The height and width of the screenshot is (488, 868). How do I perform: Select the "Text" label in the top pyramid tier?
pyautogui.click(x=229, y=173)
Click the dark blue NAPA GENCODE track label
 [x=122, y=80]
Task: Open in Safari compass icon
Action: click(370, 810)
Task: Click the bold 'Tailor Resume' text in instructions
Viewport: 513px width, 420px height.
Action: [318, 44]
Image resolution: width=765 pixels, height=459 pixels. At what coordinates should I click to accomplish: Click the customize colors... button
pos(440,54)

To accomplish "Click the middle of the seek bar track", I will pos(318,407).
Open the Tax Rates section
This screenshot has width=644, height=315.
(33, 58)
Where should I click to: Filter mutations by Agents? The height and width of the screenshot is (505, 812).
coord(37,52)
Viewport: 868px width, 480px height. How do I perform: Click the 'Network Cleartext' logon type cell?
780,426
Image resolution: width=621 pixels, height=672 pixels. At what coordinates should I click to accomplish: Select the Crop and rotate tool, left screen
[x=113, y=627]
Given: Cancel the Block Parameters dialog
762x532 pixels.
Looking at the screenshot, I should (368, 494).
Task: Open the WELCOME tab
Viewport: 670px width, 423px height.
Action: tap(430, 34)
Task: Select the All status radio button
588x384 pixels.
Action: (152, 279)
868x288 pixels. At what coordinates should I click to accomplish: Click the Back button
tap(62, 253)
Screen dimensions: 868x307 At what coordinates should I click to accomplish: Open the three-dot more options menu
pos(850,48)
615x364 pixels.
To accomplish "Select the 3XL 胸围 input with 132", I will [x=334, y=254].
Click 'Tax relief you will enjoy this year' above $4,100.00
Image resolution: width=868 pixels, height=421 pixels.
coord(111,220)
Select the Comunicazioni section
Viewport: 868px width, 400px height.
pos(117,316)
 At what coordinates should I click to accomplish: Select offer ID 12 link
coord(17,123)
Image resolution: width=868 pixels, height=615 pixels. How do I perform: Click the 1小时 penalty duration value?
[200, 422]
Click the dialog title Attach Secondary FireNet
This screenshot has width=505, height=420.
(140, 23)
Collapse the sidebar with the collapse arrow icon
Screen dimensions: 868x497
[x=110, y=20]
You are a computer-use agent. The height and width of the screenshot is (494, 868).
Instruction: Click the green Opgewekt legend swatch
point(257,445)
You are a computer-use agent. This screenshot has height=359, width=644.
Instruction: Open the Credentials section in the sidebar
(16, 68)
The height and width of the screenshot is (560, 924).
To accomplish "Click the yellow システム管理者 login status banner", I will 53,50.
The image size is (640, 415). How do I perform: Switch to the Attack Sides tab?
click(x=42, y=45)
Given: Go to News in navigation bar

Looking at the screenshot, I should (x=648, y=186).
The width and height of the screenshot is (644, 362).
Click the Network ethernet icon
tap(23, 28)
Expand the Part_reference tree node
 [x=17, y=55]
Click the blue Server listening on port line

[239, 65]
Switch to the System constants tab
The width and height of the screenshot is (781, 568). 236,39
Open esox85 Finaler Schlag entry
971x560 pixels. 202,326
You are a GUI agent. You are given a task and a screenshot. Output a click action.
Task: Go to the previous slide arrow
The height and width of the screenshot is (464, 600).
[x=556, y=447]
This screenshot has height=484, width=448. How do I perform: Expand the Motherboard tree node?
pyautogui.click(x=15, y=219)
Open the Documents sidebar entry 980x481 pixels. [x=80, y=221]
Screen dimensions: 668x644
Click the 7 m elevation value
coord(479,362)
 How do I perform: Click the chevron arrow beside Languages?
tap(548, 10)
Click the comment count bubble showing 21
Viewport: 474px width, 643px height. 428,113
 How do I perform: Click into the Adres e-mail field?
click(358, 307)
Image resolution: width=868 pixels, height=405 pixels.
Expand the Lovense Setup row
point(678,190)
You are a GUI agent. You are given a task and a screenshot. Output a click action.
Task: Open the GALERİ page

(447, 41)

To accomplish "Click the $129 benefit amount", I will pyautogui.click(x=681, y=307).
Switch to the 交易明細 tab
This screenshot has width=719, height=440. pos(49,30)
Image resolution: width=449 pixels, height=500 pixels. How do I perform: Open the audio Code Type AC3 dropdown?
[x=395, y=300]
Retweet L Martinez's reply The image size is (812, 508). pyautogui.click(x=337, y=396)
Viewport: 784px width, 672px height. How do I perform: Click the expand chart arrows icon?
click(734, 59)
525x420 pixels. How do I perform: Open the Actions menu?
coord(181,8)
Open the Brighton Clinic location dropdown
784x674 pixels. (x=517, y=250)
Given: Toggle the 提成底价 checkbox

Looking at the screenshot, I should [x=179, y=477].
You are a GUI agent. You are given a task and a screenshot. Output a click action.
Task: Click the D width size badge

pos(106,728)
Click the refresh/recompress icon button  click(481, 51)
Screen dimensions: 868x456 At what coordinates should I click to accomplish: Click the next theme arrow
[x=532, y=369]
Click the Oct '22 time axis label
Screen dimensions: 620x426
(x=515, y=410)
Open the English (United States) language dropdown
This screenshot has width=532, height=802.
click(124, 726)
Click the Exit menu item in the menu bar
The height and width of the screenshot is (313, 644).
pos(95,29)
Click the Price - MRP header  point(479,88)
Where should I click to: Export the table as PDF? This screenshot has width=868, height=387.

++++

All entries must be repeated exactly.

**RESULT:**
The height and width of the screenshot is (488, 868). How do I perform: Select the "Text" label in the top pyramid tier?
pyautogui.click(x=229, y=173)
Click the dark blue NAPA GENCODE track label
 [x=122, y=80]
Task: Open in Safari compass icon
Action: click(370, 810)
Task: Click the bold 'Tailor Resume' text in instructions
Viewport: 513px width, 420px height.
Action: [318, 44]
Image resolution: width=765 pixels, height=459 pixels. At what coordinates should I click to accomplish: Click the customize colors... button
pos(440,54)

To accomplish "Click the middle of the seek bar track", I will pos(318,407).
Open the Tax Rates section
This screenshot has width=644, height=315.
(33, 58)
Where should I click to: Filter mutations by Agents? The height and width of the screenshot is (505, 812).
coord(37,52)
Viewport: 868px width, 480px height. How do I perform: Click the 'Network Cleartext' logon type cell?
780,426
Image resolution: width=621 pixels, height=672 pixels. At what coordinates should I click to accomplish: Select the Crop and rotate tool, left screen
[x=113, y=627]
Given: Cancel the Block Parameters dialog
762x532 pixels.
Looking at the screenshot, I should (368, 494).
Task: Open the WELCOME tab
Viewport: 670px width, 423px height.
Action: tap(430, 34)
Task: Select the All status radio button
588x384 pixels.
Action: (152, 279)
868x288 pixels. At what coordinates should I click to accomplish: Click the Back button
tap(62, 253)
Screen dimensions: 868x307 At what coordinates should I click to accomplish: Open the three-dot more options menu
pos(850,48)
615x364 pixels.
To accomplish "Select the 3XL 胸围 input with 132", I will [x=334, y=254].
Click 'Tax relief you will enjoy this year' above $4,100.00
Image resolution: width=868 pixels, height=421 pixels.
coord(111,220)
Select the Comunicazioni section
Viewport: 868px width, 400px height.
pos(117,316)
 At what coordinates should I click to accomplish: Select offer ID 12 link
coord(17,123)
Image resolution: width=868 pixels, height=615 pixels. How do I perform: Click the 1小时 penalty duration value?
[200, 422]
Click the dialog title Attach Secondary FireNet
This screenshot has width=505, height=420.
(140, 23)
Collapse the sidebar with the collapse arrow icon
Screen dimensions: 868x497
[x=110, y=20]
You are a computer-use agent. The height and width of the screenshot is (494, 868).
Instruction: Click the green Opgewekt legend swatch
point(257,445)
You are a computer-use agent. This screenshot has height=359, width=644.
Instruction: Open the Credentials section in the sidebar
(16, 68)
The height and width of the screenshot is (560, 924).
To accomplish "Click the yellow システム管理者 login status banner", I will 53,50.
The image size is (640, 415). How do I perform: Switch to the Attack Sides tab?
click(x=42, y=45)
Given: Go to News in navigation bar

Looking at the screenshot, I should (x=648, y=186).
The width and height of the screenshot is (644, 362).
Click the Network ethernet icon
tap(23, 28)
Expand the Part_reference tree node
 [x=17, y=55]
Click the blue Server listening on port line

[239, 65]
Switch to the System constants tab
The width and height of the screenshot is (781, 568). 236,39
Open esox85 Finaler Schlag entry
971x560 pixels. 202,326
You are a GUI agent. You are given a task and a screenshot. Output a click action.
Task: Go to the previous slide arrow
The height and width of the screenshot is (464, 600).
[x=556, y=447]
This screenshot has height=484, width=448. How do I perform: Expand the Motherboard tree node?
pyautogui.click(x=15, y=219)
Open the Documents sidebar entry 980x481 pixels. [x=80, y=221]
Screen dimensions: 668x644
Click the 7 m elevation value
coord(479,362)
 How do I perform: Click the chevron arrow beside Languages?
tap(548, 10)
Click the comment count bubble showing 21
Viewport: 474px width, 643px height. 428,113
 How do I perform: Click into the Adres e-mail field?
click(358, 307)
Image resolution: width=868 pixels, height=405 pixels.
Expand the Lovense Setup row
point(678,190)
You are a GUI agent. You are given a task and a screenshot. Output a click action.
Task: Open the GALERİ page

(447, 41)

To accomplish "Click the $129 benefit amount", I will pyautogui.click(x=681, y=307).
Switch to the 交易明細 tab
This screenshot has width=719, height=440. pos(49,30)
Image resolution: width=449 pixels, height=500 pixels. How do I perform: Open the audio Code Type AC3 dropdown?
[x=395, y=300]
Retweet L Martinez's reply The image size is (812, 508). pyautogui.click(x=337, y=396)
Viewport: 784px width, 672px height. How do I perform: Click the expand chart arrows icon?
click(734, 59)
525x420 pixels. How do I perform: Open the Actions menu?
coord(181,8)
Open the Brighton Clinic location dropdown
784x674 pixels. (x=517, y=250)
Given: Toggle the 提成底价 checkbox

Looking at the screenshot, I should [x=179, y=477].
You are a GUI agent. You are given a task and a screenshot. Output a click action.
Task: Click the D width size badge

pos(106,728)
Click the refresh/recompress icon button  click(481, 51)
Screen dimensions: 868x456 At what coordinates should I click to accomplish: Click the next theme arrow
[x=532, y=369]
Click the Oct '22 time axis label
Screen dimensions: 620x426
(x=515, y=410)
Open the English (United States) language dropdown
This screenshot has width=532, height=802.
click(124, 726)
Click the Exit menu item in the menu bar
The height and width of the screenshot is (313, 644).
pos(95,29)
Click the Price - MRP header  point(479,88)
Where should I click to: Export the table as PDF? This screenshot has width=868, height=387.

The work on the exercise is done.